*** Data for the task ***
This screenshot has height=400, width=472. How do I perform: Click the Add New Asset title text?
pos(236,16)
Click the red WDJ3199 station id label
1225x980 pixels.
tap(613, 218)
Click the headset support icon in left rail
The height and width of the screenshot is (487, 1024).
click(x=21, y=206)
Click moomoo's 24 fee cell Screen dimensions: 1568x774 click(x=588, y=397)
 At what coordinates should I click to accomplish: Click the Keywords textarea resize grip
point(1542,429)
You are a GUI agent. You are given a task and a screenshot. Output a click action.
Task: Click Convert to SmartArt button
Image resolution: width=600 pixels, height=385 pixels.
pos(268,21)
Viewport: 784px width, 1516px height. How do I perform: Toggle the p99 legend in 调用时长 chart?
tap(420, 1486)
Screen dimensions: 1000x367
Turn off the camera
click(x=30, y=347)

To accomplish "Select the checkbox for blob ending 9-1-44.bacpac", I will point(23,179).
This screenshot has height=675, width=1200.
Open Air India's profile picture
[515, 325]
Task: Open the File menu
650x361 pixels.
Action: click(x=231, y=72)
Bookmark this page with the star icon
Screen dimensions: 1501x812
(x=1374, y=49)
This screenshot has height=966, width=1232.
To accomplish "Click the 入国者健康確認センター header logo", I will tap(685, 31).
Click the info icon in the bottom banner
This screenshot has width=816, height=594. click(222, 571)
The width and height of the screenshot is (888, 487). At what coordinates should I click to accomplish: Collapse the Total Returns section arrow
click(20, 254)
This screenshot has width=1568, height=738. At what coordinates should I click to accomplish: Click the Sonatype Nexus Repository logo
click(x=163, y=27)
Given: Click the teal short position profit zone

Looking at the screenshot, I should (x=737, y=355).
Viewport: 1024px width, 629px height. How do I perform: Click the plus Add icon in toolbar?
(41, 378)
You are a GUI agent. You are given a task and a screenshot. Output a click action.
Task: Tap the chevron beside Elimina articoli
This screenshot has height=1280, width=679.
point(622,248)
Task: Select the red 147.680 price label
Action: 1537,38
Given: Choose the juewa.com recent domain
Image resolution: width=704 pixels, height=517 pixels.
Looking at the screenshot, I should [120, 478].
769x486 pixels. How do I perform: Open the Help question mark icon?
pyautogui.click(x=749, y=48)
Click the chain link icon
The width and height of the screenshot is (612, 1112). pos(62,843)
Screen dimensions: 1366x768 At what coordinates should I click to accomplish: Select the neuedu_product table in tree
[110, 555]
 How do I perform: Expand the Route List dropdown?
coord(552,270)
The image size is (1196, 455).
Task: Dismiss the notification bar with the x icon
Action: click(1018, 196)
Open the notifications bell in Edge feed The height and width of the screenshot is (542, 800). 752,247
***
■ To be done ■
Revise the entries above so that every "At what coordinates should I click to accomplish" reads "Where should I click to accomplish", with nothing else changed.

■ Exercise result ■
This screenshot has height=400, width=472. How do I perform: Click the Add New Asset title text?
pos(236,16)
Click the red WDJ3199 station id label
1225x980 pixels.
tap(613, 218)
Click the headset support icon in left rail
The height and width of the screenshot is (487, 1024).
click(x=21, y=206)
Click moomoo's 24 fee cell Screen dimensions: 1568x774 click(x=588, y=397)
 Where should I click to accomplish: Click the Keywords textarea resize grip
point(1542,429)
You are a GUI agent. You are given a task and a screenshot. Output a click action.
Task: Click Convert to SmartArt button
Image resolution: width=600 pixels, height=385 pixels.
pos(268,21)
Viewport: 784px width, 1516px height. How do I perform: Toggle the p99 legend in 调用时长 chart?
tap(420, 1486)
Screen dimensions: 1000x367
Turn off the camera
click(x=30, y=347)

To accomplish "Select the checkbox for blob ending 9-1-44.bacpac", I will point(23,179).
This screenshot has height=675, width=1200.
Open Air India's profile picture
[515, 325]
Task: Open the File menu
650x361 pixels.
Action: click(x=231, y=72)
Bookmark this page with the star icon
Screen dimensions: 1501x812
(x=1374, y=49)
This screenshot has height=966, width=1232.
To accomplish "Click the 入国者健康確認センター header logo", I will tap(685, 31).
Click the info icon in the bottom banner
This screenshot has width=816, height=594. click(222, 571)
The width and height of the screenshot is (888, 487). Where should I click to accomplish: Collapse the Total Returns section arrow
click(20, 254)
This screenshot has width=1568, height=738. Where should I click to accomplish: Click the Sonatype Nexus Repository logo
click(x=163, y=27)
Given: Click the teal short position profit zone

Looking at the screenshot, I should (x=737, y=355).
Viewport: 1024px width, 629px height. How do I perform: Click the plus Add icon in toolbar?
(41, 378)
You are a GUI agent. You are given a task and a screenshot. Output a click action.
Task: Tap the chevron beside Elimina articoli
This screenshot has height=1280, width=679.
point(622,248)
Task: Select the red 147.680 price label
Action: 1537,38
Given: Choose the juewa.com recent domain
Image resolution: width=704 pixels, height=517 pixels.
Looking at the screenshot, I should [120, 478].
769x486 pixels. How do I perform: Open the Help question mark icon?
pyautogui.click(x=749, y=48)
Click the chain link icon
The width and height of the screenshot is (612, 1112). pos(62,843)
Screen dimensions: 1366x768 Where should I click to accomplish: Select the neuedu_product table in tree
[110, 555]
 How do I perform: Expand the Route List dropdown?
coord(552,270)
The image size is (1196, 455).
Task: Dismiss the notification bar with the x icon
Action: click(1018, 196)
Open the notifications bell in Edge feed The height and width of the screenshot is (542, 800). 752,247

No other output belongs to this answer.